Our research question, recall, is this: do companies with low aggregated ESG scores have better stock performance than companies with high aggregated ESG scores?

We have so far calculated the return on investment of every stock, every quarter. We’re not ready to use that data, though. If we use each return individually, we’ll end up comparing each example (that is, each company) *multiple times*. Multiple comparisons in statistics gives you more opportunities to end up with false positives because it gives you more cracks at hitting that 5% probability lottery (if p-0.05) of your results being a fluke.

Instead, we want a way to generalize over all of its quarterly returns for those quarters in which each stock had a return.

Easy! Take an average, right? Well, not quite.

First of all, an average skews toward big outliers. If most quarters showed an ROI of 1.01 and then one quarter has an ROI of 2, the average will skew much higher than 1.01.
========================================
To do —
**a.** Determine whether each of the following statements agrees with the passage on ESG scores and stock returns, answering yes or no and quoting the words of the passage that decide it: (i) The research question asks whether companies with low aggregated ESG scores outperform those with high aggregated ESG scores in the stock market. (ii) The return on investment has so far been calculated for every stock on a yearly basis. (iii) An average is described as skewing toward big outliers.
**b.** Carry the passage on ESG scores and stock returns forward from its final sentence, in the same voice.

[Records from a pointing dataset]
========================================
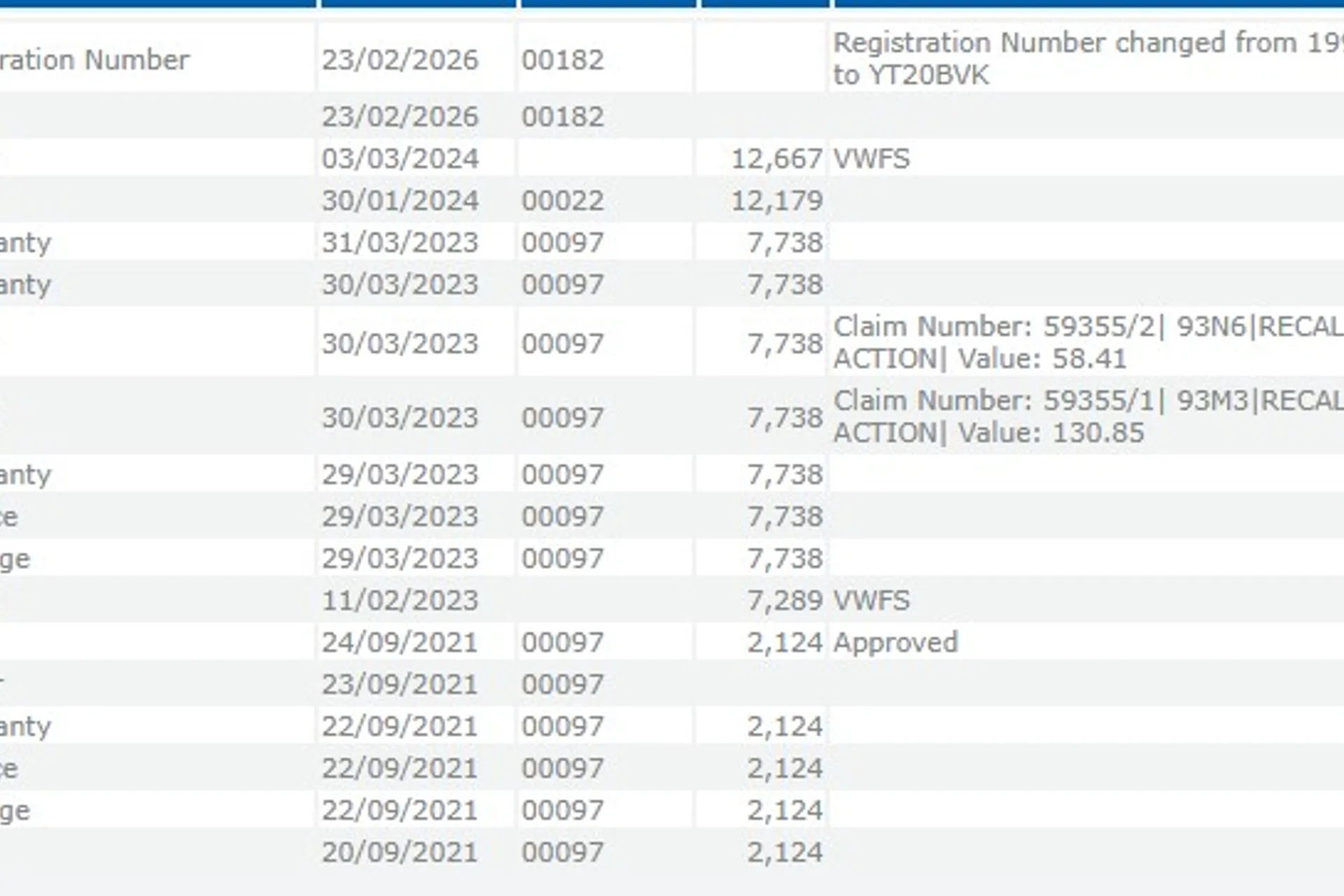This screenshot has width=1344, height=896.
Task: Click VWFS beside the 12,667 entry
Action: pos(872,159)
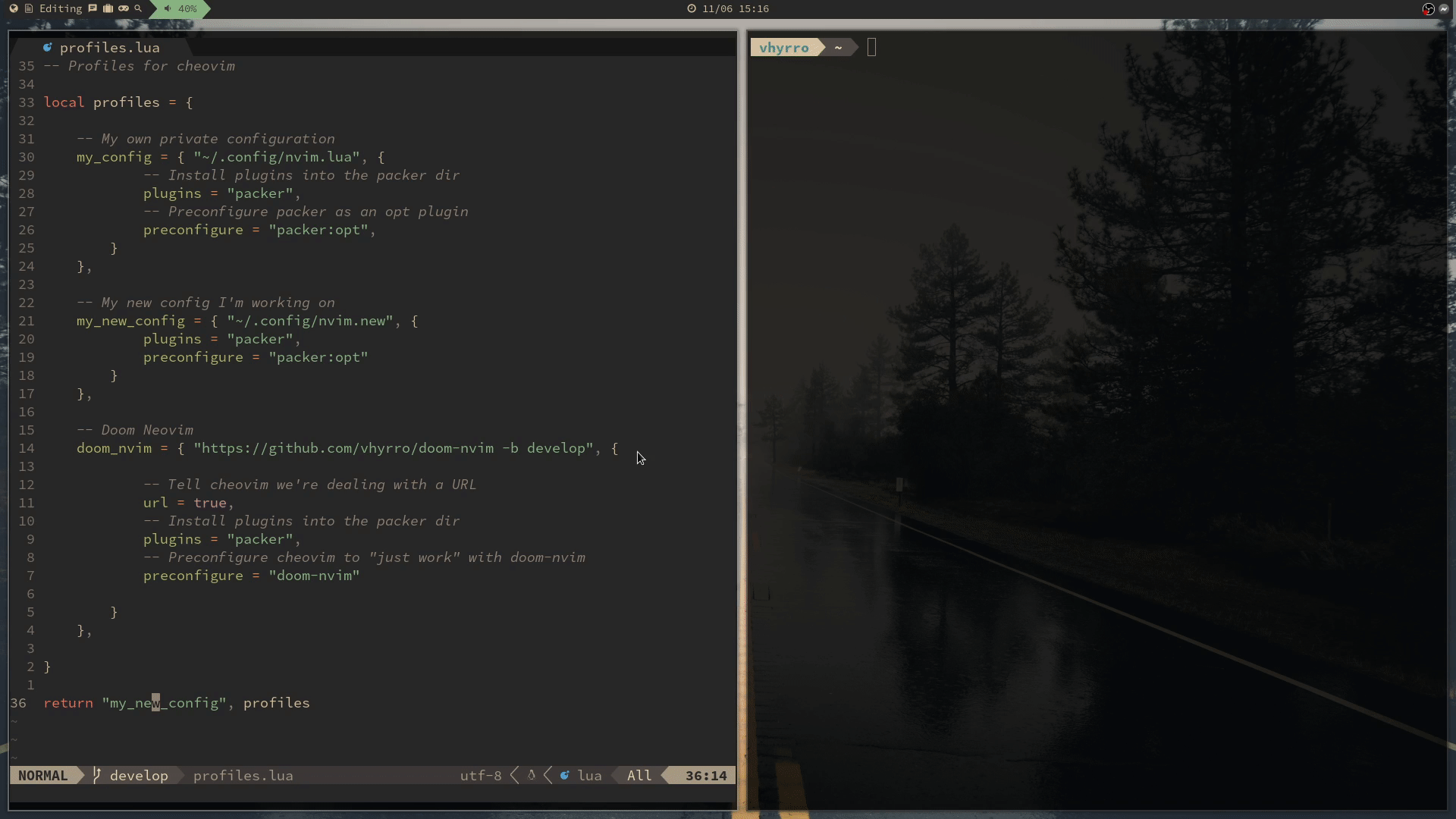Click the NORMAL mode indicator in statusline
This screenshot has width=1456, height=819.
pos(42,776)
========================================
Task-by-task results —
**a.**
(i) Yes: "do companies with low aggregated ESG scores have better stock performance than companies with high aggregated ESG scores?"
(ii) No: "We have so far calculated the return on investment of every stock, every quarter."
(iii) Yes: "First of all, an average skews toward big outliers."

**b.**
Pursuant to that, smaller numbers of measurements skew toward the extremes. So if a company only has three returns, each individual return affects the average a lot. That means, if one of the three is super high, the whole average will be super high. Comparatively, if a company has 200 returns and one of them is an outlier, it won’t drag the average nearly as far. In datasets where examples possess a different number of measurements, the highest and lowest values for the target variable often come from samples with few measurements.

We are in a prime position to encounter that gotcha, because some of these companies are much more measured (many more quarterly returns) than others.

So instead, we’re going to do something that might look a little weird.

#### Confidence Intervals

Instead of going off the *average* of our set of returns, we’ll take the confidence interval for it. A confidence interval attempts to take into account the fact that our data doesn’t quite match the real world: it samples the real world such that we can attempt to represent the real world in studies. So the “true average” of something might not look like the average of our measurements of it, and the fewer measurements we have the less sure we can be of the discrepancy. A confidence interval takes our average and says ‘based on this average, the *true* average lies between this number and this number with this probability.’

So, for our stock return measurements, we’ll get the confidence interval for each company. For companies with few measurements, that confidence interval will be wide. For companies with many measurements, it will be more narrow. We’ll then sample that *pessimistically* and compare the *bottoms* of all the companies’ confidence intervals.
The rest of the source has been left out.